Zur Aufgabe:
Übertragen Sie den Satz „Wenn man älter wird, dann läuft die Zeit doch irgendwie schneller.“ aus dem Textauszug ins Englische.

Textauszug:
=-=-=

Salz und Pfeffer-Zuggedanken Teil2

Hannover.... Es füllt sich im Bistro. Geschäftsleute sitzen mir gegenüber und unterhalten sich über Dinge die ich nicht mal einmal Schreiben kann. Ich lache laut los und mein Kaffee hängt mitten am Fenster. Fast wäre es mur peinlich gewesen. Die Serviette mit Bahnlogo dient mir als putztuch und die Scheibe hat es sichtlich nötig. Ein Mann, ich nenne ihn Hans, denn der Name passt zu ihm, telefoniert mit einer, seiner Frau und redet mit ihr in Kindersprache. Er sitzt jetzt in der Huschebahn und mein Kaffee am Fenster. Endlich beginnt die Reise interessant zu werden. Ich versuche aus Wolken Tiere zu machen und die Bahn hat an Geschwindigkeit zugelegt. Aus meinen Wolkentieren sind Wolken mit irgendwas geworden. Unterwegs begegnen mir viele Bahnhöfe die ich lange nicht mehr gesehen habe.Plötzlich erinnere ich mich an meinen Aufbruch, was ich gedacht habe und an die Zeit. Wenn man älter wird, dann läuft die Zeit doch irgendwie schneller. Etwas für die Augen betritt das Bistro und sofort denke ich: Ganz mein Geschmack. Ich bitte meinem Geschmack einen freien Platz neben mich an, den er dankend lächelnd ablehnt. War das ein Korb? Nein, er wollte bestimmt nur unbequem einen Salat mit Brötchen essen. Immerhin kam er dann doch noch. Wegen Salz und Pfeffer.

=-=-=

Einträge:
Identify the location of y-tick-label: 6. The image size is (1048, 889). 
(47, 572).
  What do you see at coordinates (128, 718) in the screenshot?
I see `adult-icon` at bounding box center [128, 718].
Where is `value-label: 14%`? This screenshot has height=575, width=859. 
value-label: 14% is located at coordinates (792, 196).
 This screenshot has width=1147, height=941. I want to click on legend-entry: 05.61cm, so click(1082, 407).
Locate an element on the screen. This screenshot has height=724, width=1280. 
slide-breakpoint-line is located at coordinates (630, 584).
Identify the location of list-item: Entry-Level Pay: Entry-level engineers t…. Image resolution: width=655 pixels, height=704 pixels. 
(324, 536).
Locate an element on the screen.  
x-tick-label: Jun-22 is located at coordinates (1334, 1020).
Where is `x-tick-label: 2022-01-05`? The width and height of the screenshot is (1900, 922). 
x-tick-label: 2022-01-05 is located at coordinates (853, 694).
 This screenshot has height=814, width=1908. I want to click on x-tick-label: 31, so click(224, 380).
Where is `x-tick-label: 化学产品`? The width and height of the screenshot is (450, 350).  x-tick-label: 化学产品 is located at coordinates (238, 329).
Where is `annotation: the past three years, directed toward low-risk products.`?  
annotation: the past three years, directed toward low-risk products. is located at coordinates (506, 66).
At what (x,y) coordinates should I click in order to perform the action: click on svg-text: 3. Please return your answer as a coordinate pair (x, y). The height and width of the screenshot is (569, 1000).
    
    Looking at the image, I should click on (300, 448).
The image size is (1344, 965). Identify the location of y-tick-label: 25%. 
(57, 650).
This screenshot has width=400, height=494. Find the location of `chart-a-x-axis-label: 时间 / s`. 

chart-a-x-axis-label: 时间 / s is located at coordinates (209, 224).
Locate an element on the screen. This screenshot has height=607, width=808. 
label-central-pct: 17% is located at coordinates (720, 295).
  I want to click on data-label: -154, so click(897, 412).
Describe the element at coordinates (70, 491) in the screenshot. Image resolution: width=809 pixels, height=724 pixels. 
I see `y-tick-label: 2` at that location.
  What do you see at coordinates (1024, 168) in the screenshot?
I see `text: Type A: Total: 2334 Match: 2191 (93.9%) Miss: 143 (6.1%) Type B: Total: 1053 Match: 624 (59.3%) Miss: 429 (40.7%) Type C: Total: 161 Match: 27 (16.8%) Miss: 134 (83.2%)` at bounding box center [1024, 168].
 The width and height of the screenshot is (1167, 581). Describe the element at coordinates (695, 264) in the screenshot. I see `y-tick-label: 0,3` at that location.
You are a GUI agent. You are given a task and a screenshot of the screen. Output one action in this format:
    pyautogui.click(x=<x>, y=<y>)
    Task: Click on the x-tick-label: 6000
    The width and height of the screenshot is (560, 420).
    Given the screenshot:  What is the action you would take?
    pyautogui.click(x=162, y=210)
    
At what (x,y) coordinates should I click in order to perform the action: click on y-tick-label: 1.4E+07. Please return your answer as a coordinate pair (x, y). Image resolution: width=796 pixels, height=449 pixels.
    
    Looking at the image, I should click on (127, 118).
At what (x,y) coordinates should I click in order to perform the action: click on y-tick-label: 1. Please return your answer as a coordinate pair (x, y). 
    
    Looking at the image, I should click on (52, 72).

=-=-=

Übungsergebnis:
When you get older, time somehow does run faster.